Special Districts meet the needs of local communities
Special Districts have a long history of being a part of the fabric of local communities, often
with a record of providing critical services to area residents even before municipalities and other units of local government existed. The Lake Worth Drainage District is an example of a Special District created over a century ago, before the establishment of Palm Beach County, and at the request of the property owners to provide local flood control.
Sometimes a Special District's value to the community goes unnoticed until a dramatic event occurs. Recent examples are the Zika virus and the response by local mosquito control districts or hurricanes and the operation of flood control districts.

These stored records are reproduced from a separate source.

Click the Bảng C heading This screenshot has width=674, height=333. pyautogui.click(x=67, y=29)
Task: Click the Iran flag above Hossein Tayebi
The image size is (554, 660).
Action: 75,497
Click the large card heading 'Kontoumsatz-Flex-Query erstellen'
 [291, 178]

Currently, there are approximately 1,600 Special Districts in the State of Florida providing limited and varied services on a local level.

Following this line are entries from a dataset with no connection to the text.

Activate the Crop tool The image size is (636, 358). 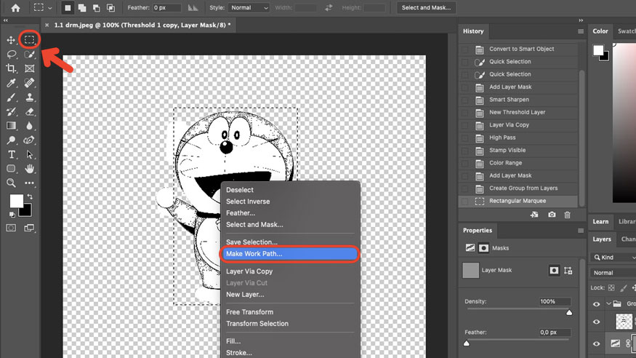pos(12,68)
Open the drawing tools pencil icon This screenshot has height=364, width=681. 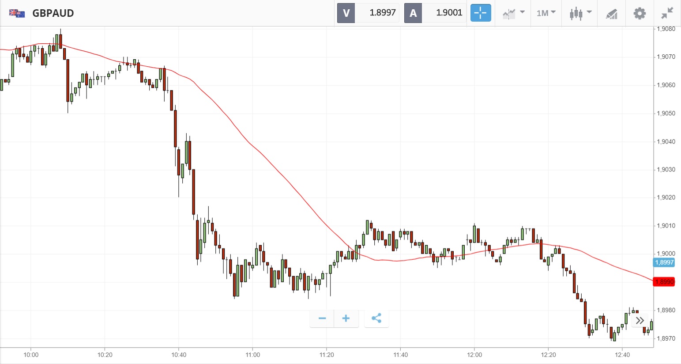click(611, 14)
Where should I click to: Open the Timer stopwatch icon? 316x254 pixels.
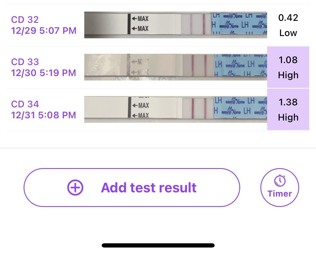tap(280, 181)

Since Special Districts are limited in their functions, oversight is closely tied to the public. Only residents who directly benefit from the services provided by the Special District are assessed taxes or fees.

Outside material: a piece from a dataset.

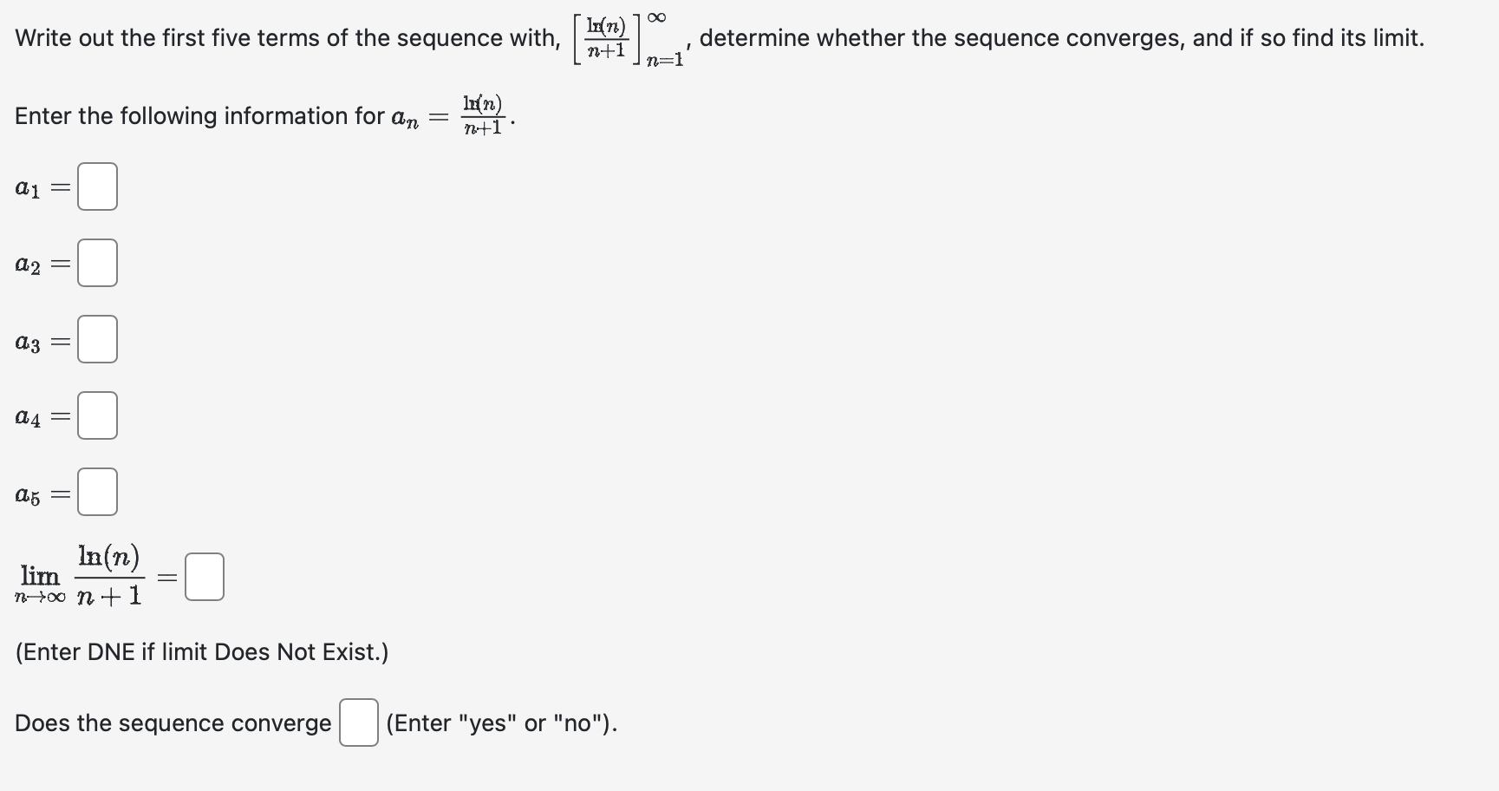Click the a5 equals label
Screen dimensions: 1499x791
coord(38,491)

Independent Special Districts have strong levels of accountability because Board Members are elected by the residents within the District. Dependent Special Districts have Board Members that are appointed by the Governor or other elected officials, thereby providing accountability to the electorate. Special Districts are also subject to Florida's Sunshine Law, public record laws,financial disclosure and ethic laws.
An effective government is one that works closely with the people it serves. Special Districts are a great example of small, limited forms of government which are directly responsive to the immediate needs of the communities they serve.